The above question (3) has its background, which originates from gradient estimation on Monte Carlo expectation values (see this paper if you want to learn more).
We can also get some insights on why detach function can emerge in realistic problems. We again use Monte Carlo for an example. To measure some expectation value, we have (1/N or 1/Ns is omitted in all sum notation)
\[\langle O\rangle = \sum_{s_{all}} P(\beta, s)O(s) = \sum_{s\in P(\beta,s) }O(s).\]The above value cannot be differentiated directly. The corrected object function which can be automatically differentiated is \(\langle \frac{P}{\!\perp\!(P)}O\rangle\). How could we understand this without the derivation from (3)? Actually, the object function is very natural. Say we try to use samples from \(\beta_0\) to estimate the expectation on \(\beta\), we do something like:
\[\langle O\rangle_\beta = \sum_{s_{all}}P(\beta,s)O(s) = \sum_{s_{all}} P(\beta_0, s)[\frac{P(\beta, s)}{P(\beta_0, s)}O(s)]\\=\sum_{s\in P(\beta_0, s)}\frac{P(\beta, s)}{P(\beta_0, s)}O(s) = \langle \frac{P(\beta, s)}{P(\beta_0, s)}O(s)\rangle_{\beta_0}.\]The same object function as the one ready for AD! If we approach to the derivative limit, \(\beta\) is then approaching \(\beta_0\), and the derivative only applies to the numerator (that’s the only place for \(\beta\)). rhs in (5) is just the origin of \(\frac{P}{\!\perp\!(P)}O\). And this also justify why we need “weird” function as detach.
Future work
The first thing comes to my mind is to generalize the whole formalism to multivariate functions. What does the unit function looks like in that case? Or is our detach function here also enough for the construction of “weird” multivariate functions?

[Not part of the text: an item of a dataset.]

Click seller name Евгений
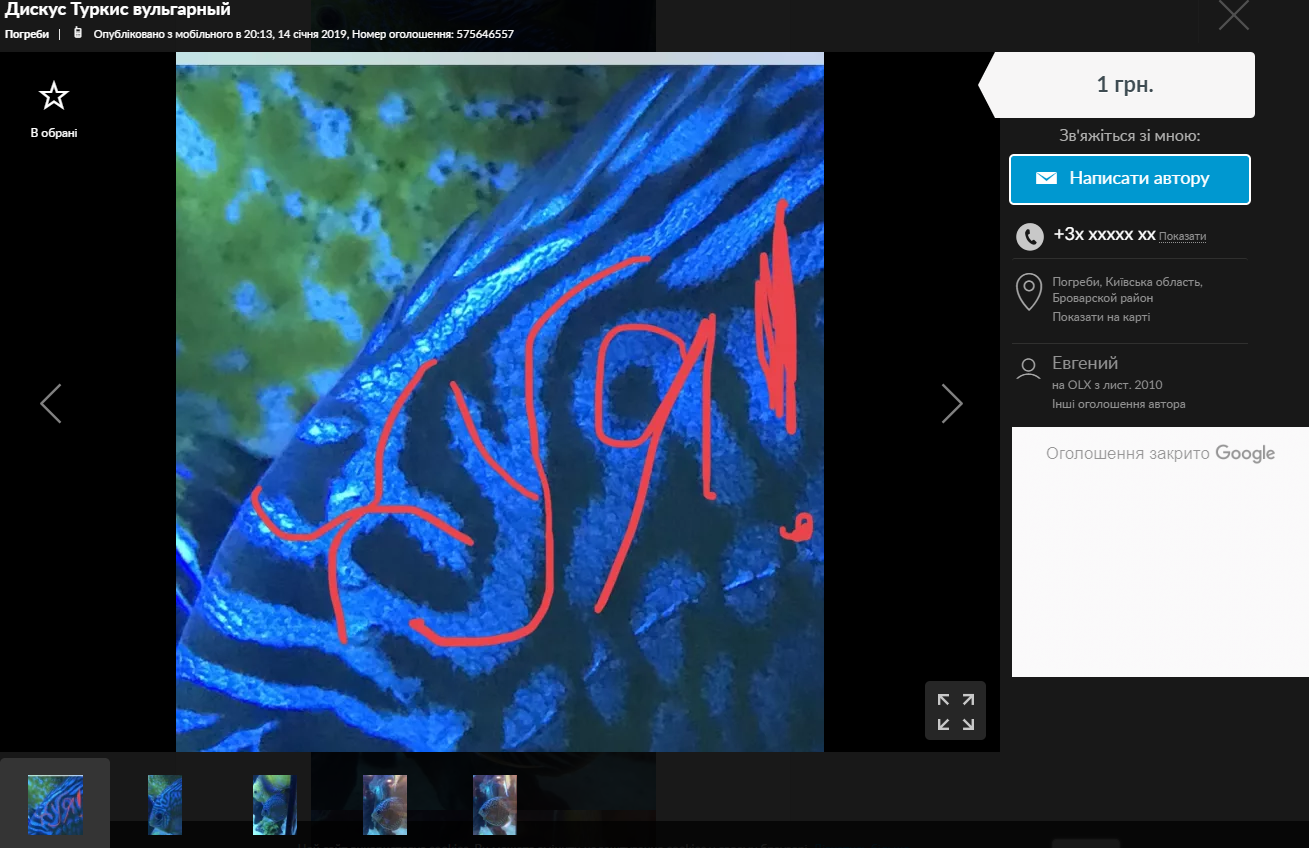This screenshot has width=1309, height=848. [1085, 363]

Update: I have solved this problem, and detach function here is actually enough to define every multivariate function with every order or derivatives \(\mathcal{W}^{(n_1,n_2...n_m)}\) customized (the construction proof is very similar to the proof above in completeness thm). This again shows the great express power of \(\perp\).
Besides, how can this detach function be utilized in more broad fields of modern math and science? Can such a function drastically simplify some involved formalisms, such as higher order Feynman diagrams in quantum field theory? I believe there are many exciting directions to explore there.